**Task brief**
Retype the data below word for word, starting at the line that contains "Task: Click the word Tafelwasser in the box" and ending at the line that contains "Action: 204,117", with both of those lines included. Leave the pictures out of your answer.

**Material provided**
[Begin]
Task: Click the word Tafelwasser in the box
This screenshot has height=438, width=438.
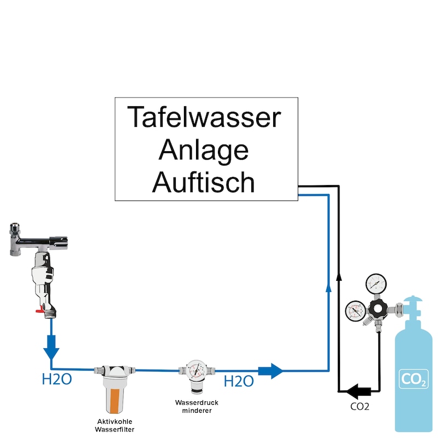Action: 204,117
[End]
[Begin]
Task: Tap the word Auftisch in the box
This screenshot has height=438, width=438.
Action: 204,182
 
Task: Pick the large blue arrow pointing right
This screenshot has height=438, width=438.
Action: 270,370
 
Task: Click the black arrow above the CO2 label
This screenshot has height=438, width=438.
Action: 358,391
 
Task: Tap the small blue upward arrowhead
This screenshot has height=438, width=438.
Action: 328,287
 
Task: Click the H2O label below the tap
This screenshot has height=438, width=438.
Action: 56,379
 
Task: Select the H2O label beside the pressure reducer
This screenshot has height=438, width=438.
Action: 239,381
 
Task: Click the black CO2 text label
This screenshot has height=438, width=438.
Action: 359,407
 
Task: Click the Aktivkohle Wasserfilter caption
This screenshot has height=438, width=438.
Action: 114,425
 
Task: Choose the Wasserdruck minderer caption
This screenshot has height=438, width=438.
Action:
[End]
[Begin]
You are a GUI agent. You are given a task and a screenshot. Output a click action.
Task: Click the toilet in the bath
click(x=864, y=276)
[End]
**Written solution**
Task: Click the word Tafelwasser in the box
This screenshot has height=438, width=438.
Action: 204,117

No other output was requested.